When I eventually realised I wasn’t as valued as I thought I was, it was like a lightbulb had flickered on. If the role could change, if the treatment could change, if the approval wasn’t guaranteed, then maybe none of that had ever been the source of my value in the first place.

That was quite a day.


Viktor Frankl talks about the “last of the human freedoms”, which is, the ability to choose your stance in any given set of circumstances.

But here’s the rub - you can’t choose your stance if your identity is fused with the circumstance.

If the job is the proof of your worth, you’re not actually choosing your stance, you're simply defending your stability.

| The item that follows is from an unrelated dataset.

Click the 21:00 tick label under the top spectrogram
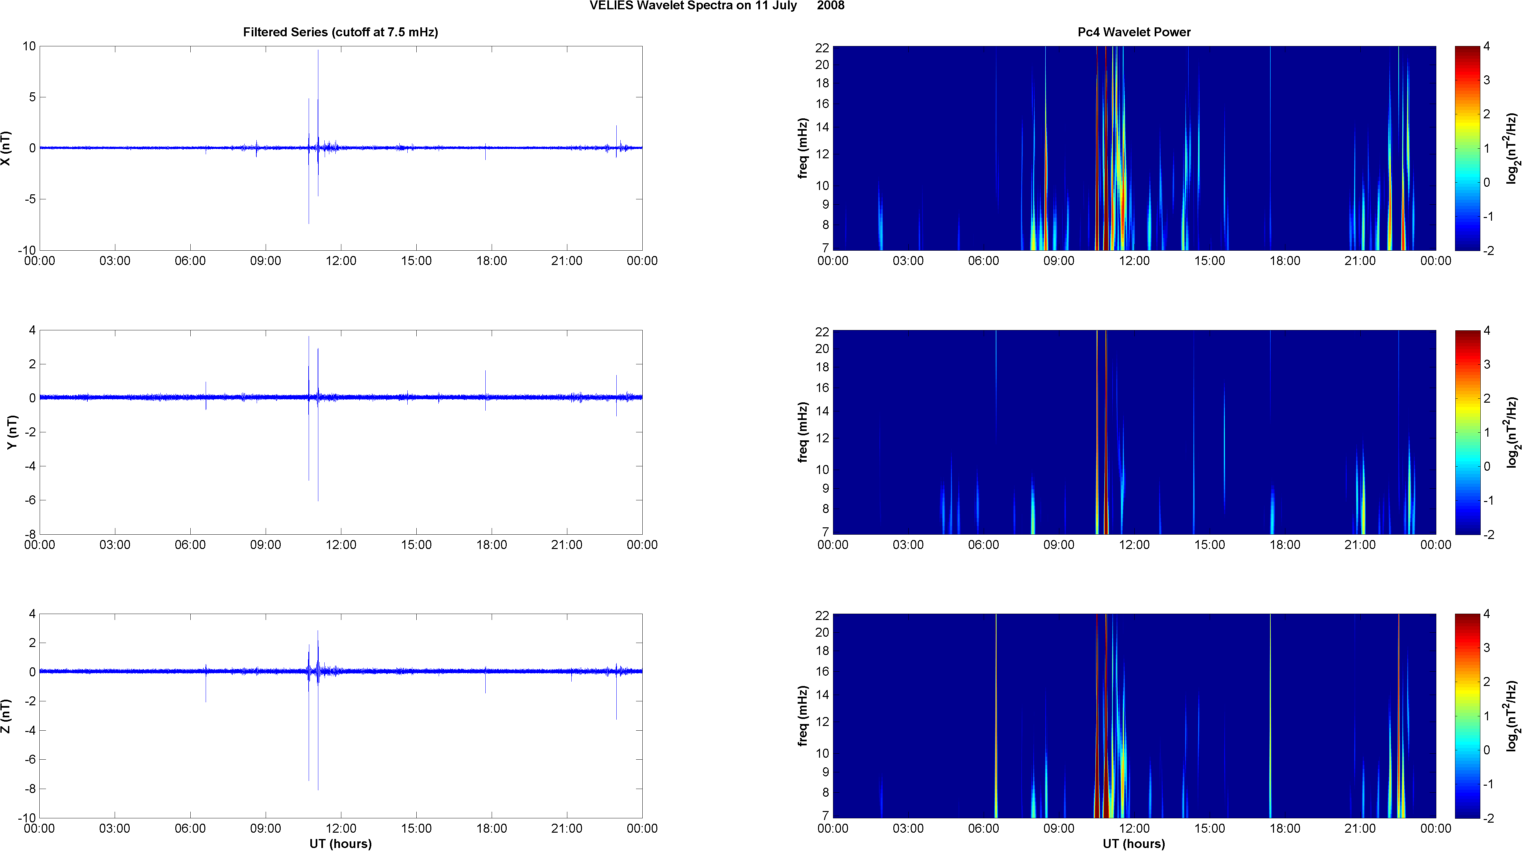 point(1360,261)
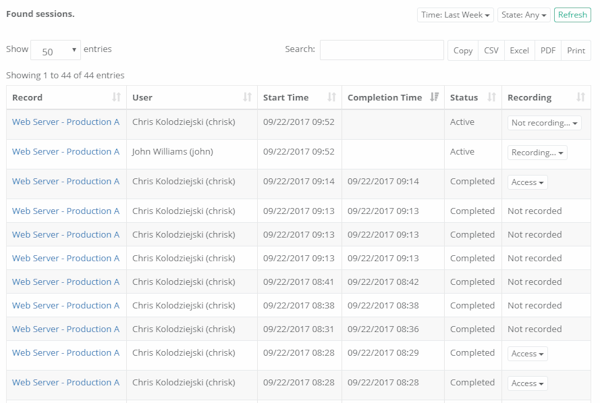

Agency comes from the belief that you can act and influence outcomes. When your sense of self is tied to structures you don’t control, perceived agency drops. You become reactive without meaning to.

That’s what outsourcing value does. It makes you so much smaller than you are.


Ironically, the moment I felt least valued externally was the moment my internal value began to grow and grow.

Because I had to decide;

If this isn’t where my worth comes from, then where does it live?

It doesn’t live in a title.

It doesn’t live in how I’m spoken to.

It doesn’t live in whether I’m picked, renewed, promoted or applauded.

Now, those things are real. They do matter. But they are outcomes of agreements.

They are not verdicts on your existence.

So once I saw it for what it was, a transaction, I almost immediately stopped treating it like a verdict.

That didn’t mean I stopped caring, far from it. It just meant I wasn’t measuring myself against it anymore. Which gave me unbounded choice (what a privilege!). 

I could stay if it made sense to. I could leave if it didn’t.

And THAT, my friend, is autonomy


Protocol;

Let's try something…

Pick an area of your life; your work, maybe a relationship, and ask yourself;

Is this a transaction, or have I turned it into a verdict?

Then ask yourself a harder question;

If this disappeared tomorrow, what would actually go and what would still be mine? Would my value change? Would my identity leave me? 

You don’t need to burn anything down.

Just notice where you’ve outsourced the final say on your worth.

Agency starts when you bring that back in-house.